Evaluating the following integral from $\pi/6$ to $\pi/2$

Question

I've been trying to evaluate the following integral:

$$I = \int_{\pi/6}^{\pi/2} \frac{\sin^{1/3} x}{\sin^{1/3} x + \cos^{1/3} x}\, dx$$

The integral is proper in the given interval and thus converging.
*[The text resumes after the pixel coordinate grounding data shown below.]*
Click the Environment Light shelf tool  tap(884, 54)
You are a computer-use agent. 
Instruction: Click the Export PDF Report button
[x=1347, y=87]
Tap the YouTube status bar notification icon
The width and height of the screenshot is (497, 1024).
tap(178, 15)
I've tried the following method: $$I = \int_{\pi/6}^{\pi/2} \frac{\tan^{1/3} x}{\tan^{1/3} x + 1}\, dx$$ Substituting $\tan^{1/3} x + 1 = t$, evaluating, followed by $t-1= w$ the integral becomes $$I = \int_{\sqrt[\leftroot{-2}\uproot{2}6]{1/3}}^{\infty} \frac{3 w^3}{(1+w)(1 + w^6)}\, dw$$

Please suggest how to proceed further.

Answer 1

Now, use $$\frac{u^3}{(u+1)(u^6+1)}=\frac{2u^3-u^2-u+2}{3(u^4-u^2+1)}-\frac{u+1}{6(u^2+1)}-\frac{1}{2(u+1)}$$ and $$u^4-u^2+1=(u^2+1)^2-3u^2=(u^2-\sqrt3u+1)(u^2+\sqrt3u+1).$$

Answer 2

from $$\int \frac{\tan(x)^{1/3}}{\tan(x)^{1/3}+1}dx$$ we get with $$\tan(x)^{1/3}+1=t$$ : $$dt=\frac{1}{3}\tan(x)^{-2/3}(1+\tan^2(x))dx$$ where $$\tan(x)=(t-1)^3$$